▶ **EXERCISE AIM**
From the data below, repeat exactly the lines from the line with "You are a GUI" to the line with "The image size is (851, 620).", both included.

▶ **MATERIAL TO PROCESS**
------------------------------------------------------------------------
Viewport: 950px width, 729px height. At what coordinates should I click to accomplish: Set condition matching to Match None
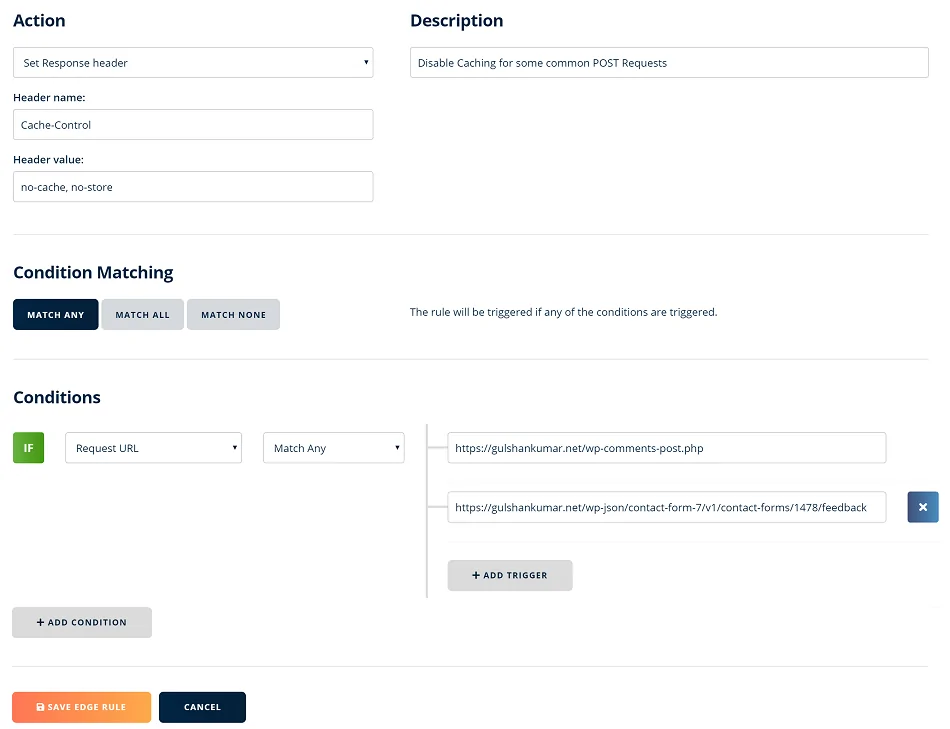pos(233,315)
------------------------------------------------------------------------
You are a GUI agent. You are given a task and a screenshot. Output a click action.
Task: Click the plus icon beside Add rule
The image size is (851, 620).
------------------------------------------------------------------------
▶ **SOLUTION FOR THIS PROBLEM**
You are a GUI agent. You are given a task and a screenshot. Output a click action.
Task: Click the plus icon beside Add rule
The image size is (851, 620).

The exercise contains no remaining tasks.